» **SOURCE**:

»»

The gambling markets and addiction


As usual, on his show Last Week Tonight, John Oliver nicely explains how these rapidly growing online betting markets like Kalshi and Polymarket (that I have previously discussed here) work and why they are such a menace.

Warnings are being issued that gambling in the US is getting out of control because of the ease with which the new apps can be used to make bets on pretty much anything at any time.

Gambling addiction is spiraling “out of control” in the US, a leading campaigner for stricter guardrails has warned, as experts from around the world are set to gather in Boston to push for more regulation of the industry.

The rapid expansion of online gambling, prediction markets and sports betting platforms, “demands a public health response”, according to Harry Levant, director of gambling policy at the Public Health Advocacy Institute (PHAI), urging policymakers to intervene.

“You regulate the distribution, the speed, the type, the access to the product, because the product is what’s dangerous,” he said, calling for gambling to be treated like alcohol or tobacco. “The problem is the product, not the people,” said Levant. “We have a crisis here.”

Sports betting has been legalized in 39 states and Washington DC since the landmark 2018 supreme court ruling.

On both the federal level and in numerous states, legislation has been introduced to regulate online gambling. One of the bills that will be talked about on Friday is the Safe Bet Act, introduced in Congress by Tonko and Blumenthal, which seeks to establish “minimum federal standards” for legal sports betting and seeks to impose limits on marketing, introduce affordability checks and restrictions on apps using artificial intelligence to track players and create bets.

It is not only the US that has this problem. The UK too has seen a surge in online gambling with terrible consequences, and there are tragic stories (such as this and this) about people who have taken their own lives because of their excessive losses. Britons have a long history of gambling on sports, with football pools being common, Even my father would enter those when we lived in the UK even though he was clueless about soccer and only had the vaguest idea how the pools worked. Betting on horse races is also common. But in the past, they required mailing the pool sheet in or going to the neighborhood bookies, all of which took time and effort, unlike the gambling apps of today, thus discouraging impulsive or desperation betting of large amounts.

Betting on sports can be the gateway to gambling addiction because it seems relatively harmless, people think they know what they are betting on, and it can even be seen as an expression of fandom, showing support for one’s team. But as I have said repeatedly, gambling is a mug’s game where you can easily lose your shirt. Almost everyone loses money. The only ones who do not are those who have some insider information or have the resources to spend all their time exploring the tiny niches in which they can get a small advantage.

««

» **WRITTEN TASKS**:
**a.** Extract the passage from the text on gambling markets that begins at the words "Warnings are being" and stops after the words "at any time.".
**b.** Filter the rows below: copy out every line that contains the string "with", treating uppercase and lowercase as distinct.

» **EXTRACTED ENTRIES**:
»»

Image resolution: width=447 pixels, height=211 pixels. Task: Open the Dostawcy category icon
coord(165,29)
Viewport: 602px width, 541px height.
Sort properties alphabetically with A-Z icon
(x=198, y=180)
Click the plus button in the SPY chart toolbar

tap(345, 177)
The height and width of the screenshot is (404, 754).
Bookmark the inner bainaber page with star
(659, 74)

««
»»

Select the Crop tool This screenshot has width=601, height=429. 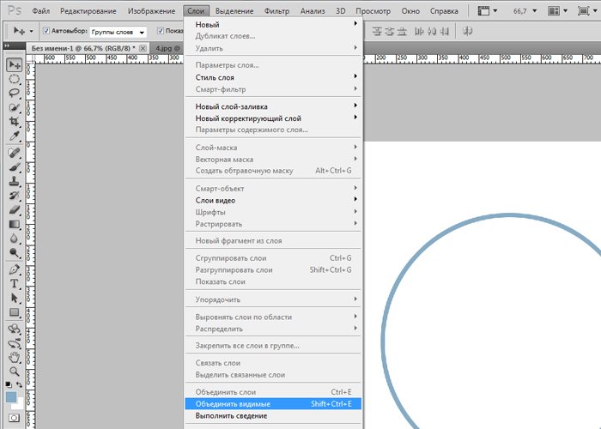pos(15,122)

««
»»

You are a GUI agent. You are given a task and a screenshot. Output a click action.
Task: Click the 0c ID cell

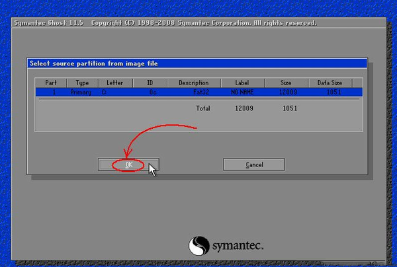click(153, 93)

««

» **ANSWERS BY TASK**:
**a.**
Warnings are being issued that gambling in the US is getting out of control because of the ease with which the new apps can be used to make bets on pretty much anything at any time.

**b.**
Sort properties alphabetically with A-Z icon
Bookmark the inner bainaber page with star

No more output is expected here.